His balnkets are full of holes as well as if a moths has attacked them.
Any suggestions to stopping him or a indestructable bed.


----------



## staflove (Sep 4, 2008)

canvey said:


> Can anyone reccommend a bed that cannot be eaten.
> Barney is 9 months old and we are now onto our 3rd bed in a matter of 3 months.
> This one is not good either its wicker and he loves to chew on the wood, before that was a sheepkin bed which he ate through to the foam and before that was a cushion type which he made a hole and pulled all the suffing out.
> His balnkets are full of holes as well as if a moths has attacked them.
> Any suggestions to stopping him or a indestructable bed.


Hehe sorry i should not laugh my recuse staffie ate his bed on monday it cost me 50 quid and it was lovley he only got it on sunday, hes 6 years old but had severe seperation anxity when i got him, i am now going to get a plastic bed and just put in vet beds in there he must have eaten 8 beds maybe more but we carnt shout at them so i would reccommend a plastic bed with cheap vet beds till you can sort it good luck


----------



## Bobbie (May 3, 2008)

Oh yes get a hard plastic bed have a look round some of the charity shops as I got one for a fiver and its a large one.


----------



## canvey (Mar 10, 2009)

Thanks for the advice put someone just gave me this website to look at
Kuranda UK Dog Beds for Homes, Kennels and Shelters: Home


----------



## hazel pritchard (Jun 28, 2009)

One of our dogs chews his bed and bedding,hes just over 2 yrs old !!!! we have plastic dog bed now and get blankets from charity shops to go in it,i have given up for now buying him nice dog quilts untill this chewing stops.


----------



## cassie01 (Jul 11, 2008)

get the hard plastic ones and just use old bedding to soften it up. our rottie chews the plastic bed when he gets over excited which is better then chewing your arm, lol. hes had it over 6 years and its only just at the stage for replacing.


----------



## Colliepoodle (Oct 20, 2008)

I found that Vetbed is pretty hardwearing.
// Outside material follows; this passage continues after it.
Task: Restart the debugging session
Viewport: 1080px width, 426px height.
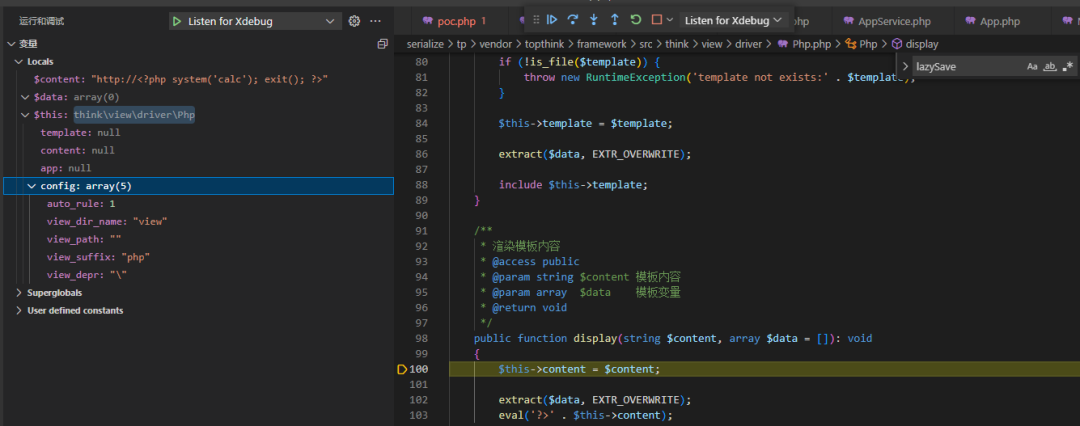Action: click(x=635, y=20)
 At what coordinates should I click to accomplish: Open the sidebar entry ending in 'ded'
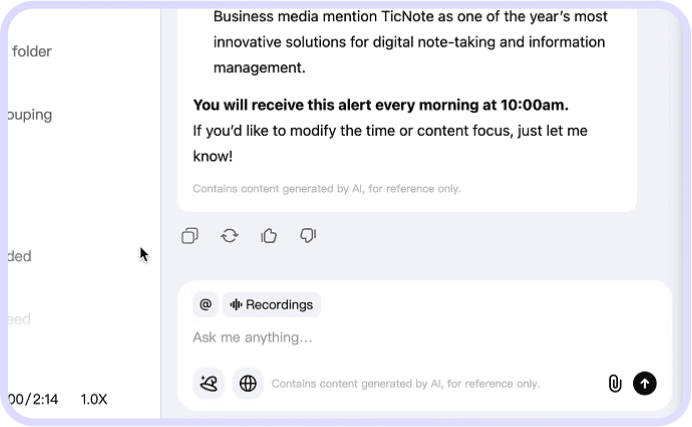coord(20,256)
My dog was a terrible chewer too and will still disembowel most duvet-type beds. However, although she's had a go at the edges of the Vetbed, it's mostly intact and is easy to wash and dry.

However, before you wash it, I recommend you:

1. Give it a REALLY good shake outside, to get rid of most of the dirt and hair

2. Then put on some rubber gloves, lay it on the floor, kneel on one edge and rub firmly away from you repeatedly - this gets rid of a lot more hair. 
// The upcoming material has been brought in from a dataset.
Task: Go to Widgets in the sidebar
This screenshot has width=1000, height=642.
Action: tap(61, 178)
If you don't do that, you risk ending up with a washing machine full of hair and grit and you'll have to run an empty wash to get rid of it.

Other than that, Vetbed is great. You can buy it cheaply online, too, in various wacky colours if that's what lifts your skirts


----------



## canvey (Mar 10, 2009)

Colliepoodle said:


> I found that Vetbed is pretty hardwearing. My dog was a terrible chewer too and will still disembowel most duvet-type beds. However, although she's had a go at the edges of the Vetbed, it's mostly intact and is easy to wash and dry.
> 
> However, before you wash it, I recommend you:
> 
> ...


Thats one thing i'm lucky with Barney is a Australian Labradoodle so we have no shedding hair at all it's great


----------



## lollthetroll (Sep 26, 2009)

Hi. I've seen that some people have suggested a plastic bed. My pointer Millie went through a phase of bed chewing. Absolutely loved shredding those lovely, comfy padded foam ones, so we thought a plastic bed would be the answer. Put vet bedding and an old jumper in the bottom of of it. Came home and she'd tried to eat the plastic bed and in doing so, cracked a back tooth which cost £150 to have extracted. Would have been cheaper to keep replacing the foam beds! Seriously though, Chewing a plastic bed might cause even more of a problem!


----------



## Fleur (Jul 19, 2008)

My little dogs have chewed and shredded every bed they have had, Zipper loves finding the seam the de-stuffing them and even chewed a whole straight through some vet bed - now they sleep on cheap fleece blankets easy to wash and quick to dry, for some reason they have never chewed them.


----------



## Nonnie (Apr 15, 2009)

Tuffies dog beds; waterproof, washable and now CHEW PROOF!

I think these will replace the bed for free if your dog chews it up.


----------



## Colliepoodle (Oct 20, 2008)

Nonnie said:


> Tuffies dog beds; waterproof, washable and now CHEW PROOF!
> 
> I think these will replace the bed for free if your dog chews it up.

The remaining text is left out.